Hardware Accelerators for Deep Neural Networks

Deep Learning methods applied to computer vision task solve problems with previously unimaginable precision, for instance in semantic segmentation and object recognition. Perhaps the major drawback of deep neural networks is their excessive need for computational power. Especially inference, i.e. applying a trained model on new data, is usually constrained by low latency and low power usage requirements. No end user would carry around power hungry GPU’s along with their smartphone to get the ideal camera settings for the best picture.

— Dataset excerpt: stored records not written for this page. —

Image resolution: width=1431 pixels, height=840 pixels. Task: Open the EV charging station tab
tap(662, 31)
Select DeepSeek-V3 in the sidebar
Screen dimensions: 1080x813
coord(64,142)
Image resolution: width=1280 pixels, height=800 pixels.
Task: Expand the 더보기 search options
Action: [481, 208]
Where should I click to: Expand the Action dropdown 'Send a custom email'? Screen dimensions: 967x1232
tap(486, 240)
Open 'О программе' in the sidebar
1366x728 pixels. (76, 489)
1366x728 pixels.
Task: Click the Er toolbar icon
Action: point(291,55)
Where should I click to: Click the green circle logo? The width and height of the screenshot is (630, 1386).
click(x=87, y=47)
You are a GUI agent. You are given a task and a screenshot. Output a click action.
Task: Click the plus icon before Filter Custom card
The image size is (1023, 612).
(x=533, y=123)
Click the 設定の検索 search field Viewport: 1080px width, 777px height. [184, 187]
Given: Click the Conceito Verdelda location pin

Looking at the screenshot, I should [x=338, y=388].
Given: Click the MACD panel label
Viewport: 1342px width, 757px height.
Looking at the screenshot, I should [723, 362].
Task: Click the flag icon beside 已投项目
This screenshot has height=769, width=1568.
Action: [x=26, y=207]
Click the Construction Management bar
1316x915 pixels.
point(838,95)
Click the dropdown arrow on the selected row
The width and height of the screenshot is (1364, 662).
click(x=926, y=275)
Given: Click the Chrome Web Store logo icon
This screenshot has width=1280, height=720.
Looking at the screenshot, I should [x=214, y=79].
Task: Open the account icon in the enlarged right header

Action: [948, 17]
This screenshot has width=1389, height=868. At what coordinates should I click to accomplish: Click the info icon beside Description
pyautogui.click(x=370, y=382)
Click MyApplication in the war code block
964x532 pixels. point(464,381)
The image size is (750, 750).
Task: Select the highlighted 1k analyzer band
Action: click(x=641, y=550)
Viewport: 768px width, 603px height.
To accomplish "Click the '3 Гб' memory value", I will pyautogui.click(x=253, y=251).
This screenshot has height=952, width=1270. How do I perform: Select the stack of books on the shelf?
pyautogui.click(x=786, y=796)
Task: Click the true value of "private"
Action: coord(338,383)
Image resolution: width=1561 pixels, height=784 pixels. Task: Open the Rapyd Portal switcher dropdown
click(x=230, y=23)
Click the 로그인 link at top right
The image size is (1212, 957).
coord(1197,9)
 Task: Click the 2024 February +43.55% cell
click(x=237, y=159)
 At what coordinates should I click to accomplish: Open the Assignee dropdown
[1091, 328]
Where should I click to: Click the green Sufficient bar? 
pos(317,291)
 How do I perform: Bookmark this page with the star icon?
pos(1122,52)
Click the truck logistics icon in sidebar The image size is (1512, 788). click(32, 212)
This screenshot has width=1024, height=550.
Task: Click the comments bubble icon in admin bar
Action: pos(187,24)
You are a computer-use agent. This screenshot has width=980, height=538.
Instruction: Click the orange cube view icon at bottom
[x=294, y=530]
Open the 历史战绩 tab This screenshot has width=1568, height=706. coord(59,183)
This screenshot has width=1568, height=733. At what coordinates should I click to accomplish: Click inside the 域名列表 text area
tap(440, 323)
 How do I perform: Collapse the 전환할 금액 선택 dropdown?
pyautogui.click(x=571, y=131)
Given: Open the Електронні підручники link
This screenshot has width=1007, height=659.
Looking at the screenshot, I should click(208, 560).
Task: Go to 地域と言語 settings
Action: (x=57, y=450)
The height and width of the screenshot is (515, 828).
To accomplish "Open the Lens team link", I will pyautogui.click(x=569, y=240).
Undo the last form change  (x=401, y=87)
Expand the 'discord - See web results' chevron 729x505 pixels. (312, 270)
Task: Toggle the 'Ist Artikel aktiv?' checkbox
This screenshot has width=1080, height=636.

In the same way, an autonomous car will not be able to spend 500ms for detecting a pedestrian.

With this motivation behind I participated in the seminar on Hardware Acceleration for Machine Learning and presented a paper from the Energy Efficient Multimedia Group at MIT from Professor Sze. Her group developed an application-specific integrated circuit (ASIC) for low-power inference of deep neural networks. Below I share the presentation as well as a summary of the paper structured as suggested in [1]. Please let me know if you want to use any of the provided material.

Eyeriss v2 Seminar Presentation (PDF 3MB)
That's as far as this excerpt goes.